Chronic cannabinoid administration in vivo compromises extinction of fear memory

Hui-Ching Lin, Sheng-Chun Mao, Po-See Chen, Po-Wu Gean
Learning & Memory 2008, 15 (12): 876-84
Endocannabinoids are critically involved in the extinction of fear memory. Here we examined the effects of repeated cannabinoid administration on the extinction of fear memory in rats and on inhibitory synaptic transmission in medial prefrontal cortex (mPFC) slices. Rats were treated with the CB1 receptor agonist WIN55212-2 (WIN 10 mg/kg, i.p.) once per day for 7 d. On day 8, the rats were submitted to a standard fear conditioning procedure, and retention of memory was measured with potentiated startle paradigm.

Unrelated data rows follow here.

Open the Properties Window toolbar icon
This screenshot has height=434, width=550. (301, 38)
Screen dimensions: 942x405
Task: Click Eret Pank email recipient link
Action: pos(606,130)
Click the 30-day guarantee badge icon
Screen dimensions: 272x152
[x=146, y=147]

We found that (1) WIN-pretreated rats exhibited much less extinction to cue alone presentations; (2) the reduction of fear-potentiated startle normally seen when the CB1 receptor agonists were infused into the mPFC was absent in the WIN-pretreated rats; (3) WIN-induced inhibition of GABAergic transmission was significantly less in slices from the WIN-pretreated rats than that from the vehicle-pretreated control; (4) WIN failed to induce extracellular signal-regulated kinases (ERKs) phosphorylation in the WIN-pretreated rats; and (5) the level of CB1 receptor in the WIN-pretreated rats was lower than that of vehicle-pretreated rats. These results suggest that endocannabinoids within the mPFC play an important role in the extinction of conditioned fear. However, long-term marijuana use may limit its clinical efficacy for the treatment of anxiety disorders.